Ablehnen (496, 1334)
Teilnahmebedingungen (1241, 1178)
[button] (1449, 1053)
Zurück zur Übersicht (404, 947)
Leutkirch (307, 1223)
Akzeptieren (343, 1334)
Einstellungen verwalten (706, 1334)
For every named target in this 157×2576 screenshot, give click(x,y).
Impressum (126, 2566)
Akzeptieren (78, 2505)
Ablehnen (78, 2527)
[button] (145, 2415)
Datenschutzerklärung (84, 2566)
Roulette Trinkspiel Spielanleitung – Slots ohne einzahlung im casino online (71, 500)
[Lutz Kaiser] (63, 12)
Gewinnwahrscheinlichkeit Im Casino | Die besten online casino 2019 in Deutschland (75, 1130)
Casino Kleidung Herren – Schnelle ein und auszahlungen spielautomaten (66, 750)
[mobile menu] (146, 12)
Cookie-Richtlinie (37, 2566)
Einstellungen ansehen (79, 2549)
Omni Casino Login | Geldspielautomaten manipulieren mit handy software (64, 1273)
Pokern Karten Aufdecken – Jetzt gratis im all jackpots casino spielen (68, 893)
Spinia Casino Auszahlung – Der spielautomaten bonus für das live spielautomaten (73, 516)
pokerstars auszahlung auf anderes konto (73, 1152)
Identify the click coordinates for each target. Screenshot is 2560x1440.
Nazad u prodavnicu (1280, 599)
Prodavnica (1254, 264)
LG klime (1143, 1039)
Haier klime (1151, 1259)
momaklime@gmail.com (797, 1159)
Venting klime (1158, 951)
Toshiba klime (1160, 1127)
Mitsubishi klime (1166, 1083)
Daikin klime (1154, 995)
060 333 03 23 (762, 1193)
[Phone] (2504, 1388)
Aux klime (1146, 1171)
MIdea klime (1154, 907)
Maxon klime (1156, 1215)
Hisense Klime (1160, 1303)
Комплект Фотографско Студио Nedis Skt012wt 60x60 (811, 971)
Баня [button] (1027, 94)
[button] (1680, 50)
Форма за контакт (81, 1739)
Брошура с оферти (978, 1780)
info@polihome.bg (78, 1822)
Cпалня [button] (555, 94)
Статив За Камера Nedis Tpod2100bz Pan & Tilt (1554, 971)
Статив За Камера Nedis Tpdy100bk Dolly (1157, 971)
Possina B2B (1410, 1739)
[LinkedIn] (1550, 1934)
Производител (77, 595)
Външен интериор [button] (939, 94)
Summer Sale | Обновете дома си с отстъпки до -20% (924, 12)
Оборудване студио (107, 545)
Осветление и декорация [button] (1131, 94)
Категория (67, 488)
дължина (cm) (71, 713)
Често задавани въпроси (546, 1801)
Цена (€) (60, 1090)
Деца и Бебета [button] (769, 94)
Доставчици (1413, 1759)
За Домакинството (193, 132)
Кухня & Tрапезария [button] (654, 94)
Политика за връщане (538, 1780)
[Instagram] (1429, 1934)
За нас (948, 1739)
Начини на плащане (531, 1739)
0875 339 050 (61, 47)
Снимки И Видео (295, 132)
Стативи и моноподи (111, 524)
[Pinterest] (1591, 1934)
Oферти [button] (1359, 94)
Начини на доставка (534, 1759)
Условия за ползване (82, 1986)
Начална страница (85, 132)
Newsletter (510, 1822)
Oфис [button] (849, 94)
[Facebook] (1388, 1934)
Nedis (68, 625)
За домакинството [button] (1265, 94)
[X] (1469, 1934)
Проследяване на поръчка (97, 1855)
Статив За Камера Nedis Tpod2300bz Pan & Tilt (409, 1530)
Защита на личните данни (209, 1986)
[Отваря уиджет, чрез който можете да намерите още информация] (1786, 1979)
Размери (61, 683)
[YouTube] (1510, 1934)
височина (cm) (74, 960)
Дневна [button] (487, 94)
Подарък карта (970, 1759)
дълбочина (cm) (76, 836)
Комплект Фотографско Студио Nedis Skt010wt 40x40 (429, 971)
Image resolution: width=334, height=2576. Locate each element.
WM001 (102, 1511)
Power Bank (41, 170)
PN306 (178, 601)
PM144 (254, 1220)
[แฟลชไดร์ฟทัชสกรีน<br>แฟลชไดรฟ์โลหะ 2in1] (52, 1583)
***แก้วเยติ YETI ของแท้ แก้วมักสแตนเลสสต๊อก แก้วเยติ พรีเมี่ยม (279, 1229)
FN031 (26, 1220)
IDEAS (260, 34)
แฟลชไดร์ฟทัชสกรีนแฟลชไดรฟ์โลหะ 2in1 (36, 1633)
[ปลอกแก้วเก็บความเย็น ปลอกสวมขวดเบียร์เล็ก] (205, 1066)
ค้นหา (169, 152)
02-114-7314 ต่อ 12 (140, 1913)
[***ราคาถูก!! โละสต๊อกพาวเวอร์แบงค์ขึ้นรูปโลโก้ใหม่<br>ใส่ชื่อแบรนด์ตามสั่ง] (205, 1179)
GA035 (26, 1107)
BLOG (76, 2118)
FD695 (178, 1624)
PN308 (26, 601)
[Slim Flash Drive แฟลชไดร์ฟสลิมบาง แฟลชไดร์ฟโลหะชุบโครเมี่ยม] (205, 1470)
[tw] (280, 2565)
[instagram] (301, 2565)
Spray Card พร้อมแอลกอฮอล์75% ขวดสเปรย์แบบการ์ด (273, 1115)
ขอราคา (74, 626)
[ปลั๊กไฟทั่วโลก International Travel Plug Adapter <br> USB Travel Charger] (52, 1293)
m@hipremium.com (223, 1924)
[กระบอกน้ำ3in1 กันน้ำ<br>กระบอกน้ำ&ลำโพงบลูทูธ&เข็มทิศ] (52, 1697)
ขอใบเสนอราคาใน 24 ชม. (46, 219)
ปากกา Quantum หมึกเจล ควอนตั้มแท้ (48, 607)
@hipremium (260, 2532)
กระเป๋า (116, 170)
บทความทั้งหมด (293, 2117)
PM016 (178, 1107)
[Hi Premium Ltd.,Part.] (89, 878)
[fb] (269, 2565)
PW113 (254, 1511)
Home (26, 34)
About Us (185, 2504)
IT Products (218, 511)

:::::

Report each line of the listing above that uses the word "ชสกร".

[แฟลชไดร์ฟทัชสกรีน<br>แฟลชไดรฟ์โลหะ 2in1] (52, 1583)
แฟลชไดร์ฟทัชสกรีนแฟลชไดรฟ์โลหะ 2in1 (36, 1633)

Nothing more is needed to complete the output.